Elle souligne à quel point il est important pour vivre et traverser ce type d’épreuves de se sentir accueilli(e) et aimé(e), de sentir que notre souffrance et notre douleur sont légitimes et ont totalement leur place dans ce monde.
Car ici, il ne s’agit pas de contenir ou de résorber une souffrance et un arrachement appelés à marquer notre vie tout entière, mais de les laisser cohabiter progressivement avec une gamme d’émotions plus légères : la joie, l’espérance et même l’insouciance ou le bonheur.
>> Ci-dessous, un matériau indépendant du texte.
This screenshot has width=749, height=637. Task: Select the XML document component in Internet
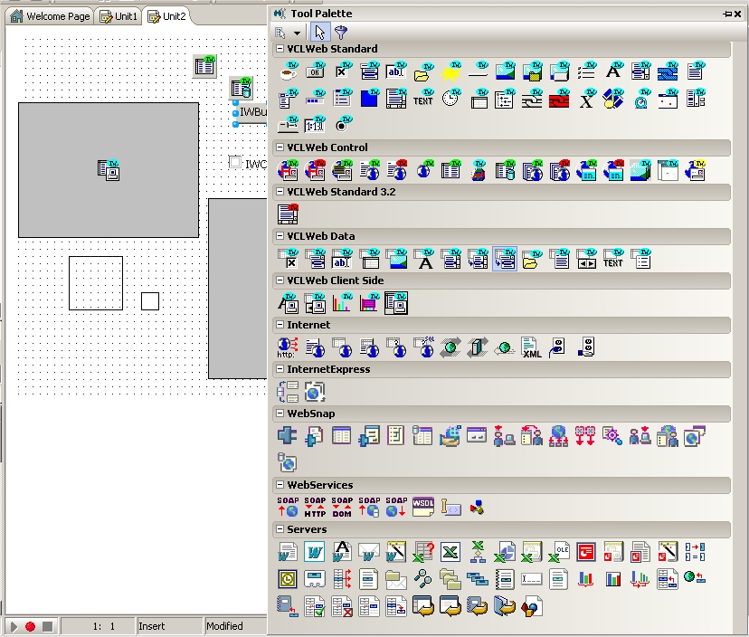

Il est question, comme nous y invite Anne-Dauphine Julliand, de faire « cohabiter dans une parfaite harmonie la douleur et la paix. La douleur de celui qui pleure. Et la paix de celui qui est consolé. »
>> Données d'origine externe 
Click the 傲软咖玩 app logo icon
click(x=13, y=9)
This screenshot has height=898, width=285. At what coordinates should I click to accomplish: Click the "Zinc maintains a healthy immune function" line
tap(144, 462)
Voici, à la demande d’une abonnée, ma modeste contribution sur ce sujet.
Je vous redonne ici le texte intégral de la bénédiction que j’ai écrite :
» Mes mots prennent le risque
d’être des plus fragiles
dérisoires
impuissants
peut-être…
mais sache ô toi
qui a perdu si jeune
l’un de tes propres enfants
que je m’avance
très près de toi
que je me tiens tout contre
le bloc de ta souffrance
Par-delà l’abîme
qui t’anéantit
des mots d’amour te guettent
des mains, des bras, tout un corps
se tiennent prêts
à s’ouvrir et à t’embrasser
Ma présence est peu de chose
au regard de l’enfant qui te manque
mais elle dit tout le soin
que les hommes ont entre eux
Elle accueille ton infinie détresse
au sein de nos vies mêmes
Peu d’entre nous sinon personne
ne connaît la morsure brûlante qui t’assaille
Personne ne sait
ce qui dans ton expérience singulière t’est arraché
mais ce que tu as vécu
et ce que tu vis à présent
chacun le porte désormais à sa manière
dans sa propre chair
Nous ne pouvons pas ramener l’enfant
Nous ne pouvons pas abréger tes souffrances
Nous pouvons simplement te faire
toute place en nos cœurs
Nous pouvons simplement te proposer
notre consolation
Nul ne sait d’où vient la souffrance
Nul ne sait quand elle est retirée
Nul ne sait à quelle heure une vie est complète
Nul ne sait combien de jours nous sont donnés
Nous ne pouvons que contempler le mystère
Nous ne pouvons que continuer d’aimer
Cette absence est un encore parmi nous
Cette absence est un encore à dire
à vivre, à partager
qu’il soit logé dans ton cœur
ou bien fiché dans une étoile au ciel »
00:00 Pourquoi et comment traiter un tel sujet ?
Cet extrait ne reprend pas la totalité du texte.